FreeBSD Manual Pages

  
 
  

home | help
Text::CSV::Encoded(3) User Contributed Perl DocumentationText::CSV::Encoded(3)

NAME
       Text::CSV::Encoded - Encoding aware Text::CSV.

VERSION
       version 0.25

SYNOPSIS
	   # Here in Perl 5.8 or later
	   $csv	= Text::CSV::Encoded->new ({
	       encoding_in  => "iso-8859-1", # the encoding comes into	 Perl
	       encoding_out => "cp1252",     # the encoding comes out of Perl
	   });

	   # parsing CSV is regarded as	input
	   $csv->parse(	$line );      #	$line is a iso-8859-1 encoded string
	   @columns = $csv->fields(); #	they are unicode data

	   # combining list is regarded	as output
	   $csv->combine(@columns);   #	they are unicode data
	   $line = $csv->string();    #	$line is a cp1252 encoded string

	   # if	you want for returned @columns to be encoded in	$encoding
	   #   or want for combining @columns to be assumed in $encoding
	   $csv->encoding( $encoding );

	   # change input/output encodings
	   $csv->encoding_in('shiftjis')->encoding_out('utf8');
	   $csv->eol("\n");

	   open	(my $in,  "sjis.csv");
	   open	(my $out, "output.csv");

	   # change an encoding	from shiftjis to utf8

	   while( my $columns =	$csv->getline( $in ) ) {
	       $csv->print( $out, $columns );
	   }

	   close($in);
	   close($out);

	   # simple shortcuts
	   # (regardless of encoding_in/out and	encoding)

	   $uni_columns	= $csv->decode(	'euc-jp', $line	);	   # euc-jp => unicode
	   $line	= $csv->encode(	'euc-jp', $uni_columns );  # unicode =>	euc-jp

	   # pass check	value to coder class
	   $csv->coder->encode_check_value( Encode::FB_PERLQQ );

DESCRIPTION
       This module inherits Text::CSV and is aware of input/output encodings.

ENCODINGS
       Acceptable names	of encodings ("encoding_in", "encoding_out" and
       "encoding") are depend upon its coder class (see	to "CODER CLASS"). But
       these names should be based on Encode supported names. See to
       Encode::Supported and Encode::Alias.

METHODS
   new
	   $csv	= Text::CSV::Encoded->new();

	   Text::CSV::Encoded->error_diag unless $csv; # report	error message

       Creates a new Text::CSV::Encoded	object.	It can take all	options	of
       Text::CSV.  Of course, "binary" option is always	on.

       If Text::CSV::Encoded fails in constructing, you	can get	an error
       message using "error_diag".  See	to "error_diag"	in Text::CSV.

       The following options are supported by this method:

       encoding
	   The encoding	of list	data in	below cases.

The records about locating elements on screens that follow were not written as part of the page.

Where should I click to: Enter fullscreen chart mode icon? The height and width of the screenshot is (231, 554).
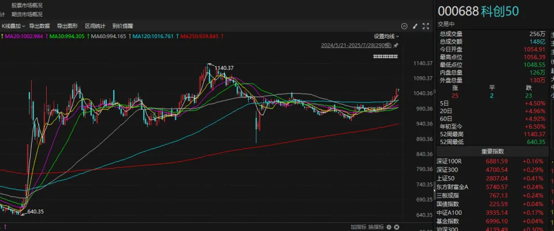(426, 26)
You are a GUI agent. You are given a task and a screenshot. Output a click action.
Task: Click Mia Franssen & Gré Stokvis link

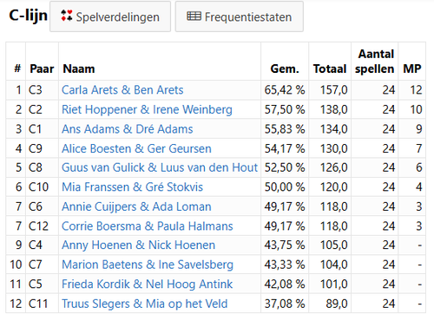click(x=132, y=186)
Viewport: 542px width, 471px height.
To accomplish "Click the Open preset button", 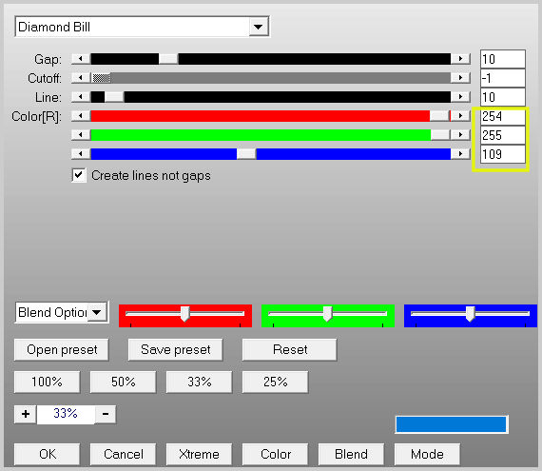I will pos(62,349).
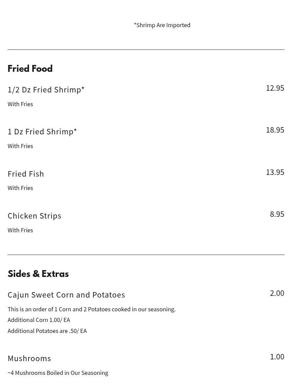Viewport: 292px width, 390px height.
Task: Click the 18.95 price
Action: click(275, 130)
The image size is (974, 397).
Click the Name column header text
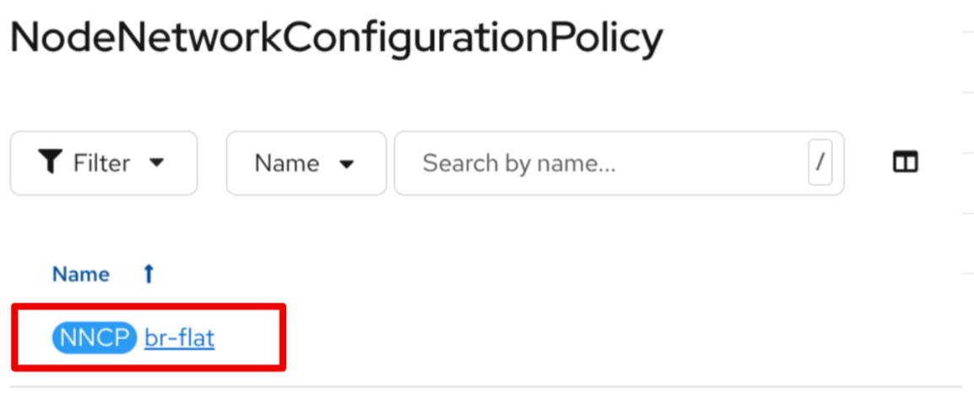tap(81, 274)
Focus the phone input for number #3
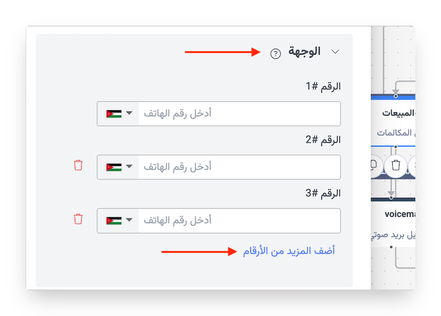 coord(239,220)
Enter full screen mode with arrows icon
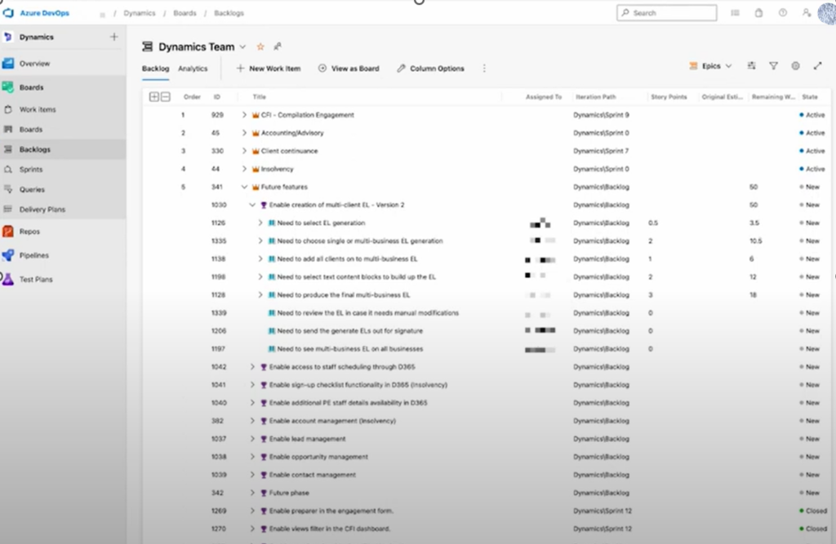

	     * list data returned by fields() after successful parse().
	     * list data consumed by combine().
	     * list reference returned by getline().
	     * list reference taken by print().

	   See to "encoding".

       encoding_in
       encoding_io_in
       encoding_to_parse
	   The encoding	for pre-parsing	CSV strings. See to "encoding_in".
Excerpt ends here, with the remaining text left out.